Im Ländle

Müll soll stärker zur Energiegewinnung beitragen

Müll soll nach dem Willen von Umweltminister Franz Untersteller (Grüne) künftig noch stärker zur Energie- und Rohstoffgewinnung genutzt werden. Der Grünen-Politiker sagte am Mittwoch in Stuttgart, bei der energetischen Nutzung von Bio- und Grünabfällen sei "viel Luft nach oben". Mit Biogas könnte man zusätzlich 190.000 Haushalte versorgen.

Biogas© Jürgen Fälchle / Fotolia.com

Stuttgart (dapd/red) - Man müsse immer weiter weg von der Abfallbeseitigung in Richtung hundertprozentiger Verwertung kommen, so Untersteller. Der Minister geht davon aus, dass landesweit rund 350.000 Tonnen Bio- und Grünabfälle zusätzlich verwendet werden könnten. Daraus könnte der Gasbedarf von zusätzlichen 190.000 Haushalten gedeckt werden.

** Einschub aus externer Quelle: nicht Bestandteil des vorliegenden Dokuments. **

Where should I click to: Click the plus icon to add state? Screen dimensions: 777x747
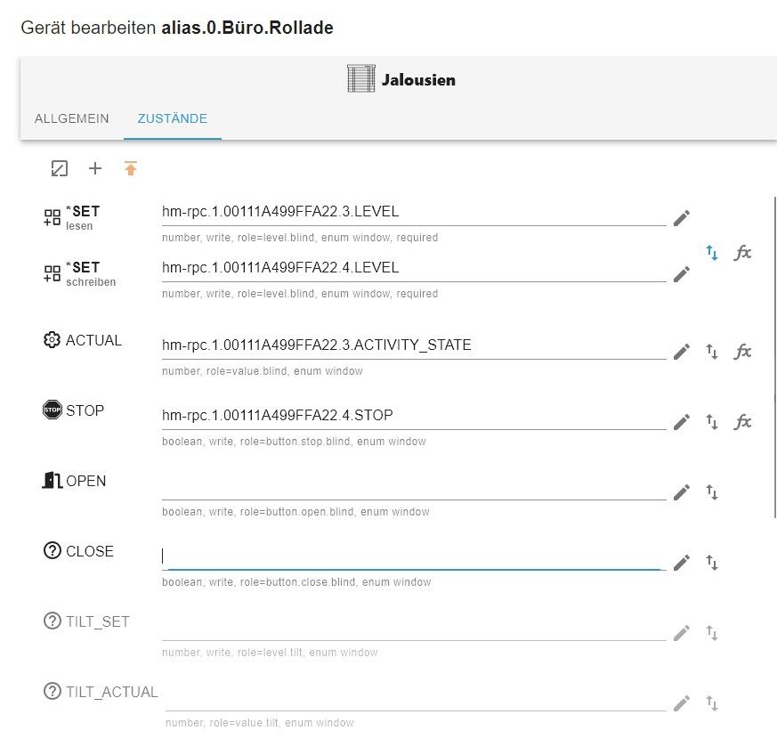click(95, 168)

Die Kommunen müssten zu diesem Zweck im eigenen Interesse noch mehr Anreize für die Trennung von Bio- und Grünabfällen setzen, etwa durch entsprechende Gebühren. Außerdem müsse dafür gesorgt werden, dass die Abfälle zunächst in die Biogasproduktion und dann erst in die Kompostierung gingen.

Die Kommunen entscheiden selbst

Nach Einschätzung des Ministers wird es dazu voraussichtlich 12 bis 18 zusätzliche Vergärungsanlagen für Biomüll brauchen. Untersteller hob hervor, dass das Land beim Thema energetische Nutzung von Abfällen keine Vorschriften machen werde. Kommunen und Landkreise sollten je nach Gegebenheit vor Ort selbst entscheiden. Es gebe aber einen engen Austausch mit deren Vertretern. Auch werde über das Thema regelmäßig auf Kongressen und in Leitfäden informiert.

Untersteller will auch die Gewinnung von Rohstoffen wie Phosphor oder Neodym aus Abfällen vorantreiben. Neodym wird für Magnete, Phosphor als Düngemittel in der Landwirtschaft verwendet. Wenn das Land seine Technologie ausbaue, könnten rund 52 Prozent des benötigten Phosphors im Land gewonnen werden. Damit mache man sich von Rohstoffimporten unabhängiger, sagte er.

Abfallmengen sind zurückgegangen

Der Landkreistag sicherte Untersteller bei seinem Vorhaben volle Unterstützung zu. "Wir praktizieren den Übergang von der Abfall- zur Ressourcenwirtschaft in unseren Betrieben bereits heute und wollen diesen Weg in enger Partnerschaft mit dem Land konsequent weitergehen", erklärte Hauptgeschäftsführer Eberhard Trumpp. Die kommunale Abfallwirtschaft sei ein Garant dafür, dass der Paradigmenwechsel in Richtung 100-Prozent-Verwertung tatsächlich gelinge.

Dem Umweltministerium zufolge sind die Abfallmengen im Land im Vorjahr erneut zurückgegangen. Mit 144 Kilogramm pro Einwohner liege das Haus- und Sperrmüllaufkommen beinahe auf dem historischen Tiefstand von 2008 mit 143 Kilogramm. Insgesamt seien 3,8 Millionen Tonnen Hausabfälle angefallen. Die Müllgebühren für einen durchschnittlichen Vier-Personen-Haushalt seien zudem von 154,45 auf 149,67 Euro gesunken.